CJCE : Vers une définition Juridique de l’Embryon ?

CJCE

S’approcherait-on enfin d’une définition juridique de l’embryon ? C’est du moins ce qu’il est permis d’espérer au vu des conclusions de l’Avocat Général de la CJCE rendues en mars dernier dans l’affaire C34/10.

Pour mémoire, la Directive 98/44/CE, relative à la protection juridique des inventions biotechnologiques, exclut explicitement l’utilisation d’embryons humains à des fins commerciales ou industrielles (article 6(2c)). Les questions que pose la Cour de Justice allemande à la CJCE reviennent à définir les notions d’embryon et de cellules pluripotentes afin d’en déterminer les conséquences juridiques.

L’Avocat Général propose donc à la CJCE d’interpréter la Directive 98/44/CE comme suit :

  • « La notion d’embryon humain s’applique dès le stade de la fécondation aux cellules totipotentes initiales et à l’ensemble du processus de développement et de constitution du corps humain qui en découle. Il en est ainsi, notamment, du blastocyste.
  • Les ovocytes non fécondés, auxquels a été implanté le noyau d’une cellule humaine mature ou qui ont été induits à se diviser et à se développer par parthénogénèse, relèvent également de la notion d’embryon humain dans la mesure où l’utilisation de ces techniques aboutirait à l’obtention de cellules totipotentes.
  • Prises individuellement, les cellules souches embryonnaires pluripotentes, parce qu’elles n’ont pas, à elles seules, la capacité de se développer en un être humain, ne relèvent pas de cette notion.
  • Une invention doit être exclue de la brevetabilité lorsque la mise en œuvre du procédé technique soumis au brevet requiert, au préalable, soit la destruction d’embryons humaines, soit leur utilisation comme matériau de départ, même si la description de ce procédé ne contient aucune référence à l’utilisation d’embryons humains ».

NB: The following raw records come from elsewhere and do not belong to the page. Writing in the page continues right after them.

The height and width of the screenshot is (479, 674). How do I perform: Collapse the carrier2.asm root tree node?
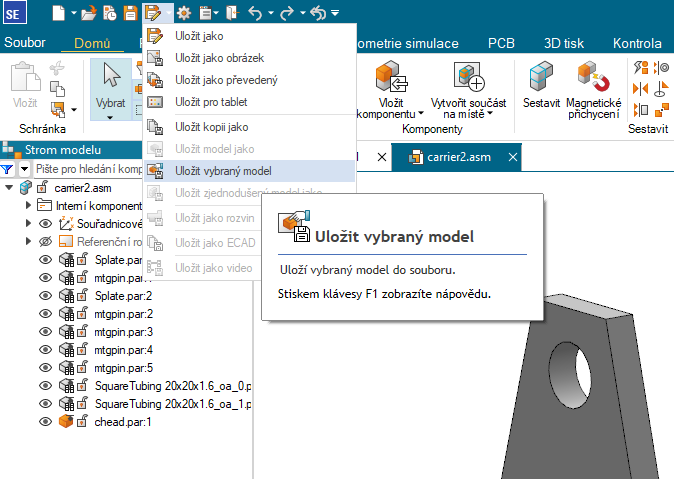coord(9,187)
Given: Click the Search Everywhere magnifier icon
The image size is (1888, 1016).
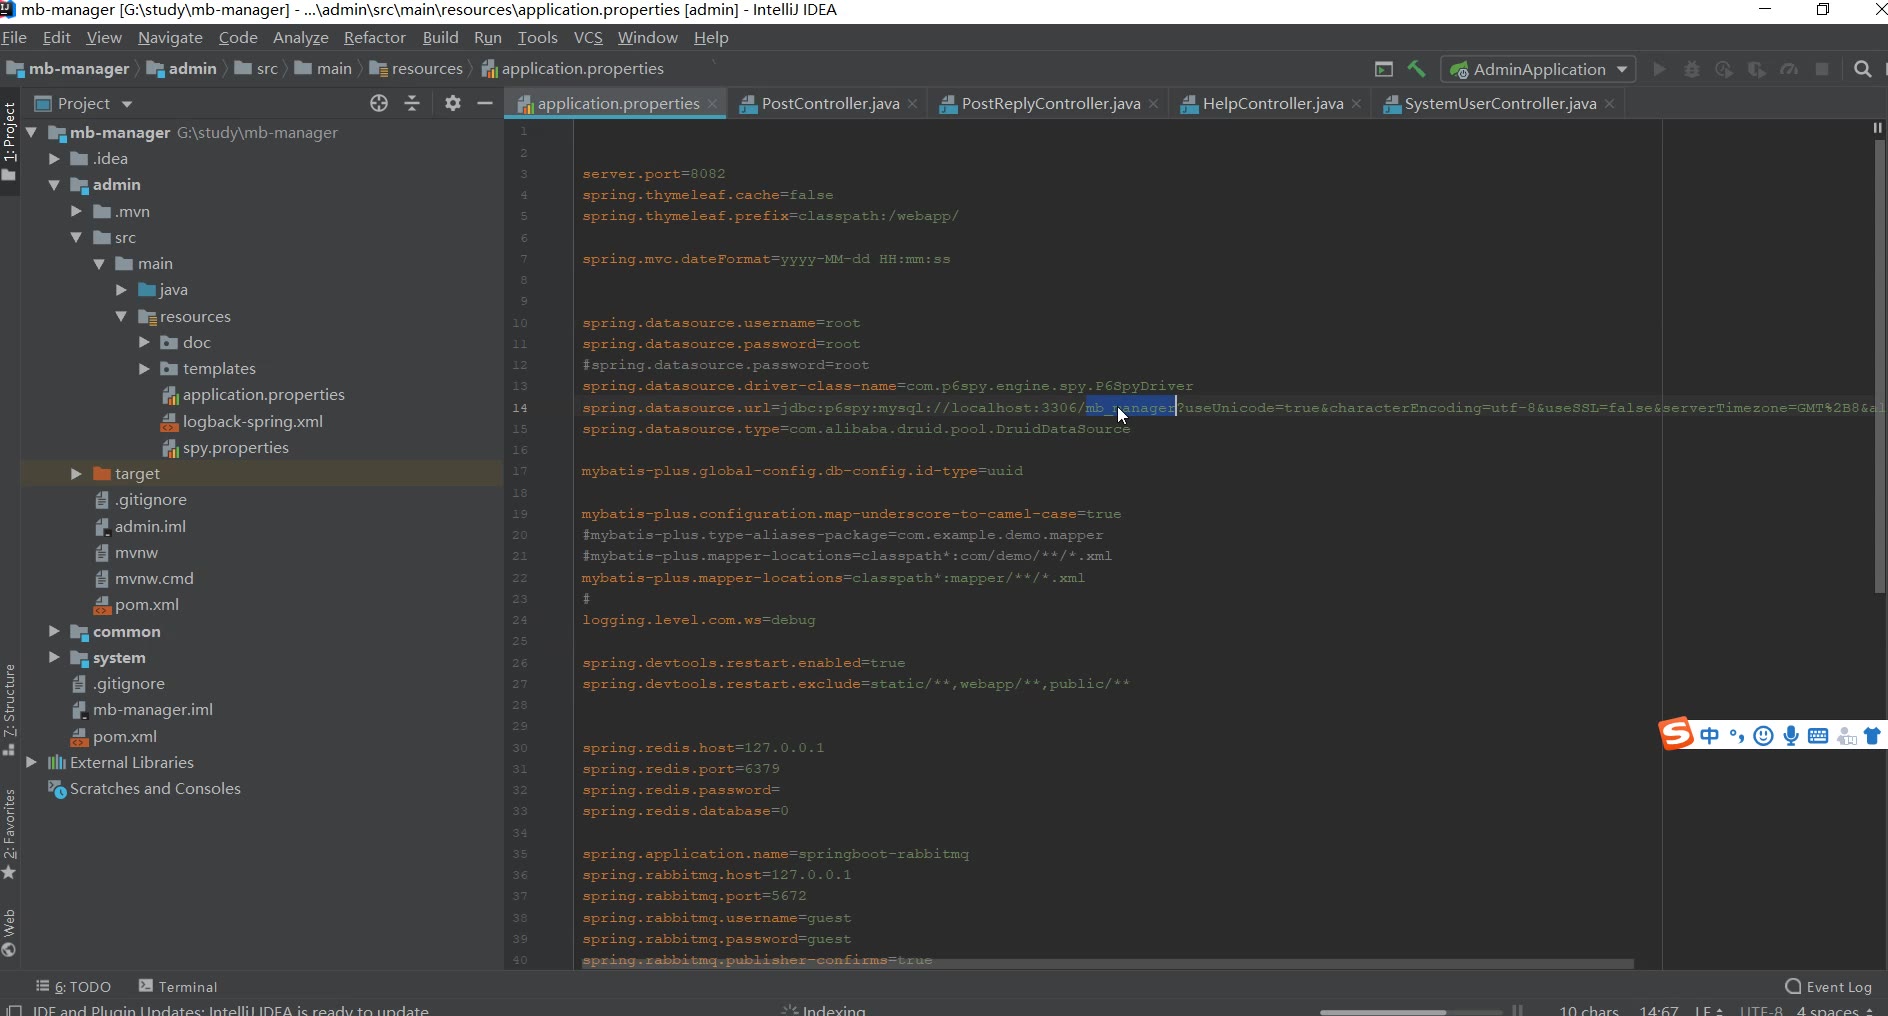Looking at the screenshot, I should (1862, 69).
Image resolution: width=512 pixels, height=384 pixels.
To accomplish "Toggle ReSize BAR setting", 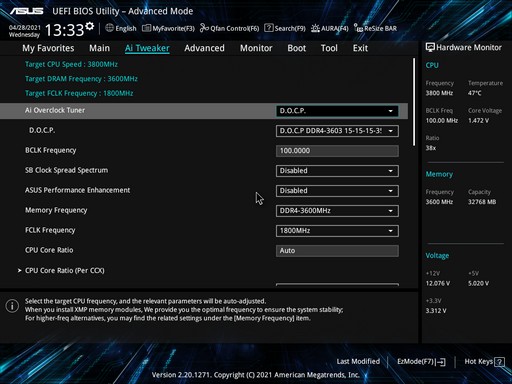I will pos(375,28).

Par ces conclusions, l’Avocat Général rejoint la position de l’OEB (décision G2/06), sur l’impossibilité de délivrer un brevet pour une invention utilisant des cellules issues de cellules souches embryonnaires au motif qu’elles ne pouvaient être obtenues que par la destruction d’embryons humains.

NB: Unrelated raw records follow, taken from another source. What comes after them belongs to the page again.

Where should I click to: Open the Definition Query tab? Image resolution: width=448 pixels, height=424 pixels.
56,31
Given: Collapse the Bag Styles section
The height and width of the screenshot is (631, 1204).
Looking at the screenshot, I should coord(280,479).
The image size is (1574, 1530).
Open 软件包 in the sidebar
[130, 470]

Ces définitions impliquent qu’il ne sera pas possible d’obtenir un brevet, en Europe, sur un traitement utilisant des cellules souches embryonnaires, même si ces cellules sont des lignées qui ne proviennent pas d’un embryon détruit, pour peu qu’elles aient impliqué la manipulation d’un ovocyte.

On notera toutefois qu’il existe depuis 2007 une autre manière de produire des cellules souches pluripotentes humaines, consistant à utiliser une cellule mature et à la transformer artificiellement en cellule souche pluripotente (IPSCs) grâce à différents modes d’induction, utilisant notamment des oncogènes, des rétrovirus ou un cocktail protéique. Ayant les mêmes capacités de différenciation que les cellules souches embryonnaires, ces IPSCs représentent un formidable espoir pour la médecine humaine, sans soulever les problèmes éthiques de la manipulation d’embryons. Toutefois, de récentes études ont démontré que ces cellules pluripotentes, une fois transplantées, avaient tendance à former plus facilement des tumeurs chez le cobaye ou présentaient une efficacité bien moindre que les cellules issues d’embryons ou d’ovocytes modifiés (I. Gutierrez-Aranda and al., Stem Cells, 2010). De plus, contrairement aux cellules souches embryonnaires, les IPSCs ne peuvent se différencier en n’importe quel type cellulaire et ne constituent donc pas une solution de remplacement idéale.

Privée du retour sur investissement que représente le brevet, la recherche sur les cellules souches embryonnaires humaines risque de décliner en Europe, au profit sans doute de l’amélioration de celle sur les IPSCs. Toutefois, si les barrières biologiques ne sont pas surmontées dans le cas des IPSCs, que va-t-il advenir du potentiel thérapeutique que représente les cellules souches embryonnaires ? À nouveau, l’imbrication de la logique économique, du progrès scientifique et des considérations éthiques s’illustre au travers de l’application du droit de la propriété industrielle aux inventions biotechnologiques.